Billing
According to Windows Azure Virtual Machines Pricing Details, Virtual Machines are charged by the minute (of wall clock time). Prices are listed as hourly rates (60 minutes) and are billed based on total number of minutes when the VMs run for a partial hour.
In July 2013, 1 Small VM (1 virtual core) costs $0.09/hr; 8 Small VMs (8 virtual cores) cost $0.72/hr; 1 Extra Large VM (8 virtual cores) cost $0.72/hr (same as 8 Small VMs).
VM Sizes and Performance
The VMs sizes differ not only in number of cores and RAM, but also on network I/O performance, ranging from 100 Mbps for Small to 800 Mbps for Extra Large.
Extra Small VMs are rather limited in CPU and I/O power and are inadequate for workloads such as you described.
For single-threaded, I/O bound applications such as described in the question, an Extra Large VM could have an edge because of faster response times for each request.
It's also advisable to benchmark workloads running 2, 4 or more processes per core.
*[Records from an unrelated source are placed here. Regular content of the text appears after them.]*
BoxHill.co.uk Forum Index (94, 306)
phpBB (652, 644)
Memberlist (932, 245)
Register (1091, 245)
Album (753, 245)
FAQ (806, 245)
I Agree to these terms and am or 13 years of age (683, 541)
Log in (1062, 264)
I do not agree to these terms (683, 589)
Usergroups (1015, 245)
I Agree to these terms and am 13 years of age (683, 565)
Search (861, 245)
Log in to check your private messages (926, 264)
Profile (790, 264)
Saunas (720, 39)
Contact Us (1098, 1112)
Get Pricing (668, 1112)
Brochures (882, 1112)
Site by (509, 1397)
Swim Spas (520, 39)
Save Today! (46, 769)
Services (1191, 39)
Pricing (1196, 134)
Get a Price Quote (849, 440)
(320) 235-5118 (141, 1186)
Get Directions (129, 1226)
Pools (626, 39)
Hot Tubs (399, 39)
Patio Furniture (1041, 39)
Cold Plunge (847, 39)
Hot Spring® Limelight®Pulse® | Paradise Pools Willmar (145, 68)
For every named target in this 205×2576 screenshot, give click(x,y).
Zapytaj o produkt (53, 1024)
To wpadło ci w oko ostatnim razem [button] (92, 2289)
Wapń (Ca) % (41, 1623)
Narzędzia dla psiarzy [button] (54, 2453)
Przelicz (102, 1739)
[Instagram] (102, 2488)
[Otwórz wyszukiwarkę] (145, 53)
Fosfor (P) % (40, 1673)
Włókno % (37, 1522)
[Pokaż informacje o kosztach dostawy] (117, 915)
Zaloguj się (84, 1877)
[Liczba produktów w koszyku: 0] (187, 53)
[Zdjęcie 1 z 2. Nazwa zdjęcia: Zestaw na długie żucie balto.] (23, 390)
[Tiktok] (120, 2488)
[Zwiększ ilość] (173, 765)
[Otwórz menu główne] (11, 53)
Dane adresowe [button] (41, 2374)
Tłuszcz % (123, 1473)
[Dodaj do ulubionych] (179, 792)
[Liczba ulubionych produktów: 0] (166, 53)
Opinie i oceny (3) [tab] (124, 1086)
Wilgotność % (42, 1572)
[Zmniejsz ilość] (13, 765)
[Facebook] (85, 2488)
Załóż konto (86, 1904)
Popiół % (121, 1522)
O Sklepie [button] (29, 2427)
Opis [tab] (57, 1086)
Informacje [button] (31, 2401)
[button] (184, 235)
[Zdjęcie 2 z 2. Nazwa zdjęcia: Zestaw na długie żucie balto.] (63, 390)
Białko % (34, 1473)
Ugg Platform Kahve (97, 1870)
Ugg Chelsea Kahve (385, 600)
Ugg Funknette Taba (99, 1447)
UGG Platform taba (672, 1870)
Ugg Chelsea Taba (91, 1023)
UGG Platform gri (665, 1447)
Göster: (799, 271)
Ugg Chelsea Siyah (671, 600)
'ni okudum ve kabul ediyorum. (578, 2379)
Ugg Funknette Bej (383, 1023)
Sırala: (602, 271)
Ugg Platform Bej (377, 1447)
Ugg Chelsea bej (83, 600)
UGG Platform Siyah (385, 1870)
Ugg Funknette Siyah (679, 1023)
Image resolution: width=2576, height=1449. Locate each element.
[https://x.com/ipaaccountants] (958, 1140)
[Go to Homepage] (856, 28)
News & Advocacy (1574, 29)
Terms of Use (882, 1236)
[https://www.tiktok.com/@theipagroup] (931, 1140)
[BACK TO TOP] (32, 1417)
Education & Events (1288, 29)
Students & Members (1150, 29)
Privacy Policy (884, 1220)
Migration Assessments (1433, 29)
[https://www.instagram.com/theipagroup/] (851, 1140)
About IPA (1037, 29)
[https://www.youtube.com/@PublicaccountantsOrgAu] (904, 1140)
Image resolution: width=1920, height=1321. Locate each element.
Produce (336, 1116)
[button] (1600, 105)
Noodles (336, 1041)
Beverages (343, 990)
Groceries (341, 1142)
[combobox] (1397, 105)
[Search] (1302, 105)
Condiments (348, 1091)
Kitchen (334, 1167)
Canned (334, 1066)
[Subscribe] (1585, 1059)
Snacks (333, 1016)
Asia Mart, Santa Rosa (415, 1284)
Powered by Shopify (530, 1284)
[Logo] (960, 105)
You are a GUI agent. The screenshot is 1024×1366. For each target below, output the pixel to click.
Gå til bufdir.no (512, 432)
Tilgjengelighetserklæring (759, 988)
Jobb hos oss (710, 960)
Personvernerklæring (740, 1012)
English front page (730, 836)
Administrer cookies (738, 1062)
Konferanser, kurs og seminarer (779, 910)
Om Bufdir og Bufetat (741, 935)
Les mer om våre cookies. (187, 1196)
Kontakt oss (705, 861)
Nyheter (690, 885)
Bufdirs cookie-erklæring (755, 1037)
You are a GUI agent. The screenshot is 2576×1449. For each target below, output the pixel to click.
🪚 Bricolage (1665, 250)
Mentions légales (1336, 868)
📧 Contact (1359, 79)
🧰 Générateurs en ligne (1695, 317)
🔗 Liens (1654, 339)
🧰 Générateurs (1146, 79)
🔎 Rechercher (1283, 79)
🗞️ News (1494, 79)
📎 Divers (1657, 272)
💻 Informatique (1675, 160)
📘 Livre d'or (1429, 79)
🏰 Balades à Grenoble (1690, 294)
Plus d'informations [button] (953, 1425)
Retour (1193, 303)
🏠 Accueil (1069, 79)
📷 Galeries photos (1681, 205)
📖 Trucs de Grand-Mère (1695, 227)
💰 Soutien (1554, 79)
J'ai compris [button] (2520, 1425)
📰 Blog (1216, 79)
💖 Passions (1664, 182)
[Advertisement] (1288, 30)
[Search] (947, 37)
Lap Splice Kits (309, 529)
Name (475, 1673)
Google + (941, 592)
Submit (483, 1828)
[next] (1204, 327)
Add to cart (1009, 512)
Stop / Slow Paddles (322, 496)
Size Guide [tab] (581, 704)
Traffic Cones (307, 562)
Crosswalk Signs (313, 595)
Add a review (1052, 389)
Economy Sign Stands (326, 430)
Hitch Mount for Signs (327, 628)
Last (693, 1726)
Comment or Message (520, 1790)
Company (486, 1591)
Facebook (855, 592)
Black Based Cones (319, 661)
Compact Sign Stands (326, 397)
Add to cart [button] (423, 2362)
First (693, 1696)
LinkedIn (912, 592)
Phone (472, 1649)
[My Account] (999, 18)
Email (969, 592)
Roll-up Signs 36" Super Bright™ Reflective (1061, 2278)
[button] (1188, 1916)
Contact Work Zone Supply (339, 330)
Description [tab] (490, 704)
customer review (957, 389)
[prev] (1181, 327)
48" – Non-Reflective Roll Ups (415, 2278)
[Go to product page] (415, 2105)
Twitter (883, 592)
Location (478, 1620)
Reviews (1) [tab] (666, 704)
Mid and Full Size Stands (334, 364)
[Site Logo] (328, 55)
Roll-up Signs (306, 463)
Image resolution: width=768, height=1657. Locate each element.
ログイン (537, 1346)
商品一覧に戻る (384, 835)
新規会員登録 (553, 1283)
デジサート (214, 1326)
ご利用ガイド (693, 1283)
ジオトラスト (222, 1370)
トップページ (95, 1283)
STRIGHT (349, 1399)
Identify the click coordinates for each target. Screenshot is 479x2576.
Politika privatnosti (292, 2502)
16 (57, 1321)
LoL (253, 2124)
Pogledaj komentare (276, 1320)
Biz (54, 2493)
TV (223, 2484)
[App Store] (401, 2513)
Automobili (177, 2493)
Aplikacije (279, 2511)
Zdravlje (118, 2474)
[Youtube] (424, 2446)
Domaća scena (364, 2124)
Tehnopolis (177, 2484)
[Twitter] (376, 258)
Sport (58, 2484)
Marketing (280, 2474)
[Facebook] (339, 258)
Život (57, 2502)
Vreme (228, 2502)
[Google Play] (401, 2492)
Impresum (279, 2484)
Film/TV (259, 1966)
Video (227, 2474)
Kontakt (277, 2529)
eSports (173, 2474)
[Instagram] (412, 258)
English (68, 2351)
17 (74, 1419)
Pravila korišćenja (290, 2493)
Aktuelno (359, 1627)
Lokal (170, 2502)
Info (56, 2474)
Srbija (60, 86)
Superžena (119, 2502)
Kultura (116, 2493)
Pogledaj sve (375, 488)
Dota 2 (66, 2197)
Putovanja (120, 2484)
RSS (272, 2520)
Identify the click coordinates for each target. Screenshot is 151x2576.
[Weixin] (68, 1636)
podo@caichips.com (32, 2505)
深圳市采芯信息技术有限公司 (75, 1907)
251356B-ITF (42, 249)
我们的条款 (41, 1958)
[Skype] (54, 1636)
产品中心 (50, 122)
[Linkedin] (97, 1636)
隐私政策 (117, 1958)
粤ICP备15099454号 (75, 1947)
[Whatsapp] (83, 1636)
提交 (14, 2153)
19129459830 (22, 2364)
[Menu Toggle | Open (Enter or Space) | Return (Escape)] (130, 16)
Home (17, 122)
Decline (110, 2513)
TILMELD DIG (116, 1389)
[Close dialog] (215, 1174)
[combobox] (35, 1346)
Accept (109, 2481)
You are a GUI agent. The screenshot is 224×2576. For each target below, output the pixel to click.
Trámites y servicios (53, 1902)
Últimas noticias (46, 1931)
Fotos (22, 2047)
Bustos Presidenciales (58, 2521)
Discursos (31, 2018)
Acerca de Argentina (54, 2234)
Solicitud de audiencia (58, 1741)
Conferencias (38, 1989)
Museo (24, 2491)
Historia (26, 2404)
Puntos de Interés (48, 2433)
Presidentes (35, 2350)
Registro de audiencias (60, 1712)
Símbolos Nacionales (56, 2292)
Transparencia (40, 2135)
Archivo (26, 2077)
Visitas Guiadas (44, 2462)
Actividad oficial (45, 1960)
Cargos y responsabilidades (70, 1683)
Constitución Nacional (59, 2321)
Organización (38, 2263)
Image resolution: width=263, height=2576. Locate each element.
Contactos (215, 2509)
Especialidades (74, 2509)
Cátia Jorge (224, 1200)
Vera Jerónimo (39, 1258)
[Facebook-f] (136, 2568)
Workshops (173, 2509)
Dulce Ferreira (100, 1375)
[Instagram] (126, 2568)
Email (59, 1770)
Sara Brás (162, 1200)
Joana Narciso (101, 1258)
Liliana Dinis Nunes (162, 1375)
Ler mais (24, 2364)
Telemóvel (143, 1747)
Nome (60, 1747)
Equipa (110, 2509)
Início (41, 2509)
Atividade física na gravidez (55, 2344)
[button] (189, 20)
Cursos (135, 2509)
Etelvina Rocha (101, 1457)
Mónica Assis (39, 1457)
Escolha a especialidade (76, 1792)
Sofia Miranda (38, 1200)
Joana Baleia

For instance, 2 or 4 processes in a Small VM and 16, 32 or more processes in an Extra Large VM, to find the adequate balance between CPU and I/O loads (provided you don't use more RAM than is available).
Auto-scaling
Auto-scaling Virtual Machines is built-into Windows Azure directly. It can be based either on CPU load or Windows Azure Queues length.
Another alternative is to use specialized tools or services to monitor load across the servers and run PowerShell scripts to add or remove virtual machines as needed.
Auto-run
You can use the Windows Scheduler to automatically run tasks when Windows starts.